Ex-apprentis… rachat des trimestres non validés ?!

SUD-Rail a demandé l’ouverture d’une table ronde sur le sujet. A compter du 1 er janvier 2019, les ex-apprentis ayant atteint l’âge d’ouverture des droits pourront demander l’aide au rachat des trimestres d’apprentissage non-validés. Cette aide correspond à une avance de 36 mois de la MST 4 (compensation pour trimestre non-validé) afin d’aider au rachat de trimestres.

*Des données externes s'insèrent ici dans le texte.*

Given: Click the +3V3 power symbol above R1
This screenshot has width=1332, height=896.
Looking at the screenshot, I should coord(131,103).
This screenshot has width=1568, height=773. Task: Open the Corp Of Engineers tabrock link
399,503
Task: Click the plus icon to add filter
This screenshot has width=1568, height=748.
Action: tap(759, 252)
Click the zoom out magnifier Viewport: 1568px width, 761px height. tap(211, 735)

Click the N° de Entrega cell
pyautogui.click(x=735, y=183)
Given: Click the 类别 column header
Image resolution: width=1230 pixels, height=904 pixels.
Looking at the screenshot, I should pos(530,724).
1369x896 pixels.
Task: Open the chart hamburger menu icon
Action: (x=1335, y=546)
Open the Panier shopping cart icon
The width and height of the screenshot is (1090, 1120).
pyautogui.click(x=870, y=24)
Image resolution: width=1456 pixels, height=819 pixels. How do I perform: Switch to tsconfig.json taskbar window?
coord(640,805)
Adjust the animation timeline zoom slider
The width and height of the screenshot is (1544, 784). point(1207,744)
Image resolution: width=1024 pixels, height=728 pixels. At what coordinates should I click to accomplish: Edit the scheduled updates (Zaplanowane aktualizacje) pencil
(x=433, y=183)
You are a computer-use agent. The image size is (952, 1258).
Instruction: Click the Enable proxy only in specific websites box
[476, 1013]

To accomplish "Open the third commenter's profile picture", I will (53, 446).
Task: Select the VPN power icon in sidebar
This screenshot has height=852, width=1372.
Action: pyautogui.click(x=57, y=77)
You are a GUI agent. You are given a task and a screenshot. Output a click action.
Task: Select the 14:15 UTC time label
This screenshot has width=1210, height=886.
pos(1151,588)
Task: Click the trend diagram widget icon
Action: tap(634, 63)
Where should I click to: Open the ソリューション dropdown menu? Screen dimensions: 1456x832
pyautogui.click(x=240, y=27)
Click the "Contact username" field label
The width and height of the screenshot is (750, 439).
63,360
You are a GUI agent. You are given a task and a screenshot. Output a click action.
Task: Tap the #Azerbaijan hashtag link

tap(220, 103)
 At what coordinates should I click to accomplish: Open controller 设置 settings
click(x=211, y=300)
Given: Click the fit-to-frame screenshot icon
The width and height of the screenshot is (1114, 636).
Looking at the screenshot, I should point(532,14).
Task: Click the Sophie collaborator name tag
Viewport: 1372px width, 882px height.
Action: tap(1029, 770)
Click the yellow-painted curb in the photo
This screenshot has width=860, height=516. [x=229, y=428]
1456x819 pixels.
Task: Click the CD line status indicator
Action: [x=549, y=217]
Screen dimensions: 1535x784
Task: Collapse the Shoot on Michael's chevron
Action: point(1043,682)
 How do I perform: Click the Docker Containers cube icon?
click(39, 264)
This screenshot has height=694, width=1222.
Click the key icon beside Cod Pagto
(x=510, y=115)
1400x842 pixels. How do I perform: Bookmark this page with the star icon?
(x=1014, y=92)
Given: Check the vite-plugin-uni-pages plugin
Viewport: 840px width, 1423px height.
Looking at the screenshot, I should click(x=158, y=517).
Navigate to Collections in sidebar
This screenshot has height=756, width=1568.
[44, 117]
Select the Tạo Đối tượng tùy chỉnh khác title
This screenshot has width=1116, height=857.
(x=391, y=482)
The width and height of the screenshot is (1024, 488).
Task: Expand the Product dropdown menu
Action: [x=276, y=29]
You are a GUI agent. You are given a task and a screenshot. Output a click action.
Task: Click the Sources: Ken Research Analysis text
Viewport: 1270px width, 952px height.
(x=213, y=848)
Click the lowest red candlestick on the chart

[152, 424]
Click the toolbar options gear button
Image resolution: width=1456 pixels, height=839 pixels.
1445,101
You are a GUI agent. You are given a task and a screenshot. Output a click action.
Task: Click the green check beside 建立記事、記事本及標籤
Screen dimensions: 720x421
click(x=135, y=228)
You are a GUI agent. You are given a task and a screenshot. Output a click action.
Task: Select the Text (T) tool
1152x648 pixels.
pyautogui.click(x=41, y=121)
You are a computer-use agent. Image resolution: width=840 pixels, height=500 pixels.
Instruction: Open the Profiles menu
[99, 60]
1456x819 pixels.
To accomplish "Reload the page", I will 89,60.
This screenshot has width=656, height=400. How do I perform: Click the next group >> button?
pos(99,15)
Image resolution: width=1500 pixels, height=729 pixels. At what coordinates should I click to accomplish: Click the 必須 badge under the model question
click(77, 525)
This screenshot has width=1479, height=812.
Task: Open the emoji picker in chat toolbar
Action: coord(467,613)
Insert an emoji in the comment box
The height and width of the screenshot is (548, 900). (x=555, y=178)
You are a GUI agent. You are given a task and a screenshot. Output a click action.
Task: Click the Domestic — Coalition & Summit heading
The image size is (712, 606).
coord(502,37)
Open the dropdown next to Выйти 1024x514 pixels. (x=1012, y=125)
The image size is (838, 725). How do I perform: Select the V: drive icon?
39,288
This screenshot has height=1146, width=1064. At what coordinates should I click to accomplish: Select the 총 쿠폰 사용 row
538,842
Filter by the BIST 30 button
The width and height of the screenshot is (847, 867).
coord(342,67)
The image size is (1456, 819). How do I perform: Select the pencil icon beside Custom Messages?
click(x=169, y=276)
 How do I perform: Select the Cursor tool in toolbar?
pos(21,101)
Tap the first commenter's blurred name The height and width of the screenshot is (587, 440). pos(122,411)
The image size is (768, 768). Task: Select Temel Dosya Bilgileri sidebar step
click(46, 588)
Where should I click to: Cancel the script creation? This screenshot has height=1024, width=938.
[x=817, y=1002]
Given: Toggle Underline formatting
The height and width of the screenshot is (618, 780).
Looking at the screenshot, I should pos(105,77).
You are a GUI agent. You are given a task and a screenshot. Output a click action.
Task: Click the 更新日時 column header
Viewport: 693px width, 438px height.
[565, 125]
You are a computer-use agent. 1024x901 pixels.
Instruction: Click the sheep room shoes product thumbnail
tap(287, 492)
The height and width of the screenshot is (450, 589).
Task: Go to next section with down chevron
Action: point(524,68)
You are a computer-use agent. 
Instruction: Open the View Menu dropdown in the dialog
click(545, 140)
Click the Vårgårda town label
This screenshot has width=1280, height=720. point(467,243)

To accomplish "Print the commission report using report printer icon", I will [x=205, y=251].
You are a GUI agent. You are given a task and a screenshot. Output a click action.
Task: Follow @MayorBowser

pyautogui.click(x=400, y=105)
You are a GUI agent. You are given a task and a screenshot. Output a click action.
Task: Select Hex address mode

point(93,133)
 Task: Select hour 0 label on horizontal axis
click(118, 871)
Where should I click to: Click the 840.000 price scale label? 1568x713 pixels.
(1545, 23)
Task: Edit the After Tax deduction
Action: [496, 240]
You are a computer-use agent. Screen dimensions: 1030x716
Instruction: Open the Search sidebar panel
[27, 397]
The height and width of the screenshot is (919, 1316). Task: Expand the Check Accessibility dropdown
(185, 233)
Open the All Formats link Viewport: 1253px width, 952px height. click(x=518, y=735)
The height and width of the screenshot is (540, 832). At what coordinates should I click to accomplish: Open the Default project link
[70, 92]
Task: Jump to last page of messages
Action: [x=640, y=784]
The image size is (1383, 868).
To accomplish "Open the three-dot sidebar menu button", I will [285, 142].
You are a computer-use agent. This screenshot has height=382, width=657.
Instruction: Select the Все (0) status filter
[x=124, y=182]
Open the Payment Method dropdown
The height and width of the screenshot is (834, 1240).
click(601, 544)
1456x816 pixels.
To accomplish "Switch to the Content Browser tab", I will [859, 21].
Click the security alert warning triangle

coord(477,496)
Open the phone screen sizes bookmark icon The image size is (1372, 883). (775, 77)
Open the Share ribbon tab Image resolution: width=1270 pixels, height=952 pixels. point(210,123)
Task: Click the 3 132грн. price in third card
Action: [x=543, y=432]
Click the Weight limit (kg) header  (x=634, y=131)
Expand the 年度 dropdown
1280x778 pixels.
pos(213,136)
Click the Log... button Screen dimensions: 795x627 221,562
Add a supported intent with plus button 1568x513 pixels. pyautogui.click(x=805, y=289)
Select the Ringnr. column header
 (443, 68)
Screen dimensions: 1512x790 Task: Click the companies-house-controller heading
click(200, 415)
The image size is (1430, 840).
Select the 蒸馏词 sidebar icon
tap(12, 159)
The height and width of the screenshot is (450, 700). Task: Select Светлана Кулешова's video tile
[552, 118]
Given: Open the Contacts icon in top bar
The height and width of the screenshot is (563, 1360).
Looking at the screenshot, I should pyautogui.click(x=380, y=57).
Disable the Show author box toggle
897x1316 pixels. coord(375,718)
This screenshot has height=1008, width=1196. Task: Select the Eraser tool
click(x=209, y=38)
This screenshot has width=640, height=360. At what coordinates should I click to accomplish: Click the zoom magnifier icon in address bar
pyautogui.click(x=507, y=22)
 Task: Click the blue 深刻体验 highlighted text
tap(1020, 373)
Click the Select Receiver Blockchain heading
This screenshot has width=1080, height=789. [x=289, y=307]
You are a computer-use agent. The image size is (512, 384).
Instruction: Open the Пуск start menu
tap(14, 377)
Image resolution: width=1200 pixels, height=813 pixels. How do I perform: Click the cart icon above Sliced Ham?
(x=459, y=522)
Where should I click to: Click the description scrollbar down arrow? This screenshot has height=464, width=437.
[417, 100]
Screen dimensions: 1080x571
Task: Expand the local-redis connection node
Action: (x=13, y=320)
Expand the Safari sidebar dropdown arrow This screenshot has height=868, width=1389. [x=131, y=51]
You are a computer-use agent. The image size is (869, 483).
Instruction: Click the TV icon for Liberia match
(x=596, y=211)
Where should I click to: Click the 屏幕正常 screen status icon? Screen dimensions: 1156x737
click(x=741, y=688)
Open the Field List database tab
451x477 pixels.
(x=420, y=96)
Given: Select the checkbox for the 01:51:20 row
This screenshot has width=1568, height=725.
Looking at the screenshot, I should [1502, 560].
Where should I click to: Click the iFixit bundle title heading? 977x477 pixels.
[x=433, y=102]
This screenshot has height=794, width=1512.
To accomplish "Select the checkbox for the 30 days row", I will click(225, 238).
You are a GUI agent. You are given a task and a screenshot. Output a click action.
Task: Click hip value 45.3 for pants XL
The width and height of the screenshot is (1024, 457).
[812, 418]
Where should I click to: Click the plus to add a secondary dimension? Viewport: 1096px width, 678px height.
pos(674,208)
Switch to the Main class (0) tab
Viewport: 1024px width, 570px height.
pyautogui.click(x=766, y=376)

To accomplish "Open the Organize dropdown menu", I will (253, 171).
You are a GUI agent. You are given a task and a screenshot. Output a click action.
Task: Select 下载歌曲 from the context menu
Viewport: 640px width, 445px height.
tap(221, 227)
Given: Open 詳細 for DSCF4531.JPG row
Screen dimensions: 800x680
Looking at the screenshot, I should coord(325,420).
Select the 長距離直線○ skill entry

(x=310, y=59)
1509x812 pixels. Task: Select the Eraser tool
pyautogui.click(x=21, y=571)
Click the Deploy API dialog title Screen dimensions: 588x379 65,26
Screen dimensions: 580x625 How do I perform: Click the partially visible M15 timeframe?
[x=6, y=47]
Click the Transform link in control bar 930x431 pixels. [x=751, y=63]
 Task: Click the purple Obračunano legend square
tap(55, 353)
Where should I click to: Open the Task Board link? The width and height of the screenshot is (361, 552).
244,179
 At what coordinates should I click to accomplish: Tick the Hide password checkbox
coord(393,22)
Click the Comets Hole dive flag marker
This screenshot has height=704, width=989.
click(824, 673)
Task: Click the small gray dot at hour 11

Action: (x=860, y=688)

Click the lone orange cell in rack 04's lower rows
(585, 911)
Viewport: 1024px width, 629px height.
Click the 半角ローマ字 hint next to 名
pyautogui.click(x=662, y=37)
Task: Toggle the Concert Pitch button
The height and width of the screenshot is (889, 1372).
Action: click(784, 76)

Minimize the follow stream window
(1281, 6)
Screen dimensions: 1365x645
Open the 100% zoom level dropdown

SUD-Rail revendique que l’entreprise prenne en charge l’intégralité du montant du rachat, ce qui n’est pas le cas actuellement. Les ex-apprentis ont cotisé pour l’ensemble de leurs trimestres d’apprentissage, ils n’ont pas à payer à nouveau. Cette situation est due à des cadeaux du gouvernement de l’époque aux patrons. Cette aide permet de couvrir entre 50 à 70 % du coût du rachat. Pour rappel, ce rachat joue sur la décote et sur le montant de la future pension.


Le Statut, un « coût » ou un dogme ?

Lors du projet du pacte ferroviaire, nous avons entendu la plupart des politiques, comme beaucoup de dirigeants de la SNCF, dire que les cheminot-e-s « coûtaient » beaucoup plus cher que les salarié-e-s du privé… et que cela était dû à notre satané Statut.
Pourtant, le Président de la région AURA, M. Wauquiez (également Président du parti LR), par ses choix de gestion, va nous prouver le contraire. En effet, sous prétexte de faire travailler les personnes de sa région, il va confier la rénovation des TER2N PG (Z 23500) à une entreprise privée (ACC) située vers Clermont-Ferrand, alors que les cheminot-e-s de St-Pierre-des-Corps font habituellement ce travail. Résultat, un surcoût de 5 millions d’euros pour 16 rames….
Sans parler que cette entreprise privée n’est pas habilitée à faire certaines opérations touchant la Sécurité de l’Exploitation Ferroviaire (comme les portes qui seront faites au TI de Nevers).
De toute façon, la SNCF n’a pas été autorisée à répondre à cet appel d’offre pour la rénovation des rames d’AURA, pour la simple et bonne raison qu’elle avait été mandatée pour lancer l’appel d’offre, et donc de fait écartée (car on ne peut pas être juge et partie).